## [TASK TO COMPLETE]
Return the full blog page below word for word, with no changes.
___ DOCUMENT PASSAGE ___
Liberal? Why, yes. Yes I am.

Tuesday, April 20, 2010

Stickwithitness

So... I don't blog any better than I journal. Whatev. I kinda banked on that when I started this thing. There have been days when I compose a blog in my brain, beginning to end, and then forget to type it out. And then forget about the blog completely. And the forget about the day completely. It's part of the sickness. Flakiness, eternal symptom of ADD.

I'd like to blame my schedule, but let's face it, I do nothing almost all day, most days. Lately I've been digging into this wedding planning business, and I fail at documenting that too.

There is a post, sitting, waiting patiently, that I need to finish, whether I think I can or not. And I need to finish it before the end of this month. I don't think I owe him that per se. I don't really owe him anything; I owe myself a little therapeutic purge. A real discussion about him and how his life, or lack thereof, still affects me twenty-five years later.

And whether or not one of the memorial candles on the altar will burn for him.

But DAMN I'm Debbie Downer today... I's gonna go back to bed and start this day over in a few hours.
Fair?
Fair.

Tuesday, January 19, 2010

My birthday.

Tomorrow I will turn 26. Today, my body is protesting that idea with all its might.

At this time last year, I was vehemently denying my ever deepening attraction to David.
At this time next year, I will be his wife.
This is the year my life revolves around my wedding. Our wedding.
This year, I contemplate calling in sick to work.

Thursday, December 31, 2009

Revisited Resolutions

So... it's be almost a year since I wrote this post...

Let's see how I did.

Shape up (why should this year be different from every other year of my adult life?).
FAIL...

Fix my problem with "da Benjamins."
Eh, could go either way. I'm getting better, but I don't think it's fixed.

Blog at least once a week.
To be fair, I do have more than 52 posts. Eh, more win than fail.
___ SUPPLIED RECORDS ___
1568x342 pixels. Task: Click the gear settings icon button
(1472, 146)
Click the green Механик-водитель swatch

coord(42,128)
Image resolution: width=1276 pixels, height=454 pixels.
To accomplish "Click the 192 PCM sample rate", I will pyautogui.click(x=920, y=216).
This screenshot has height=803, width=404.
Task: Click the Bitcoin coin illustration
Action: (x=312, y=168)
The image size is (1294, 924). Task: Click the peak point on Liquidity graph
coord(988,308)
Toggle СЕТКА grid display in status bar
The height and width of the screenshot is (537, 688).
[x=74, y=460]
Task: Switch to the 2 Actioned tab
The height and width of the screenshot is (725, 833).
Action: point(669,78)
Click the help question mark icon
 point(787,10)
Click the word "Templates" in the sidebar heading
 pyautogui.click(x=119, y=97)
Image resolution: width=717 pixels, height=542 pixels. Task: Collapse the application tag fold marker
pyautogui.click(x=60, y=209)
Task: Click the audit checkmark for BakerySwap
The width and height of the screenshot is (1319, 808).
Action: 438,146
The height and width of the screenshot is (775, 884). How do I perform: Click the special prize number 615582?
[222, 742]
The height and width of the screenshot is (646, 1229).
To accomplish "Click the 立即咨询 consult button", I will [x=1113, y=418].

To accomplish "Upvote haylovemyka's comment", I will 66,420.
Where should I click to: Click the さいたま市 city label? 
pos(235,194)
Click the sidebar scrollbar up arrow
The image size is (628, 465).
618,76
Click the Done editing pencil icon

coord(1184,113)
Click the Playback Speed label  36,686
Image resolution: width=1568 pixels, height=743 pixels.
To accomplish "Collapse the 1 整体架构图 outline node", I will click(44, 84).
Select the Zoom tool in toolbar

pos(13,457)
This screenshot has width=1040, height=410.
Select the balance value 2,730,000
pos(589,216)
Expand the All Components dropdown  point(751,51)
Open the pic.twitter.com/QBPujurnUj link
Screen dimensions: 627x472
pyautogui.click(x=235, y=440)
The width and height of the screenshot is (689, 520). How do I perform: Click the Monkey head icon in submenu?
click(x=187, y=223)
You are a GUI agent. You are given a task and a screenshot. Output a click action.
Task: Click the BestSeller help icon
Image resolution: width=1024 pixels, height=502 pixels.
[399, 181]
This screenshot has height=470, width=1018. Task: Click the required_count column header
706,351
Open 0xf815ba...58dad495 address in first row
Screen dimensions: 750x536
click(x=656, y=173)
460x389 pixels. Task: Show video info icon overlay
___
## [RESPONSE AREA]
Liberal? Why, yes. Yes I am.

Tuesday, April 20, 2010

Stickwithitness

So... I don't blog any better than I journal. Whatev. I kinda banked on that when I started this thing. There have been days when I compose a blog in my brain, beginning to end, and then forget to type it out. And then forget about the blog completely. And the forget about the day completely. It's part of the sickness. Flakiness, eternal symptom of ADD.

I'd like to blame my schedule, but let's face it, I do nothing almost all day, most days. Lately I've been digging into this wedding planning business, and I fail at documenting that too.

There is a post, sitting, waiting patiently, that I need to finish, whether I think I can or not. And I need to finish it before the end of this month. I don't think I owe him that per se. I don't really owe him anything; I owe myself a little therapeutic purge. A real discussion about him and how his life, or lack thereof, still affects me twenty-five years later.

And whether or not one of the memorial candles on the altar will burn for him.

But DAMN I'm Debbie Downer today... I's gonna go back to bed and start this day over in a few hours.
Fair?
Fair.

Tuesday, January 19, 2010

My birthday.

Tomorrow I will turn 26. Today, my body is protesting that idea with all its might.

At this time last year, I was vehemently denying my ever deepening attraction to David.
At this time next year, I will be his wife.
This is the year my life revolves around my wedding. Our wedding.
This year, I contemplate calling in sick to work.

Thursday, December 31, 2009

Revisited Resolutions

So... it's be almost a year since I wrote this post...

Let's see how I did.

Shape up (why should this year be different from every other year of my adult life?).
FAIL...

Fix my problem with "da Benjamins."
Eh, could go either way. I'm getting better, but I don't think it's fixed.

Blog at least once a week.
To be fair, I do have more than 52 posts. Eh, more win than fail.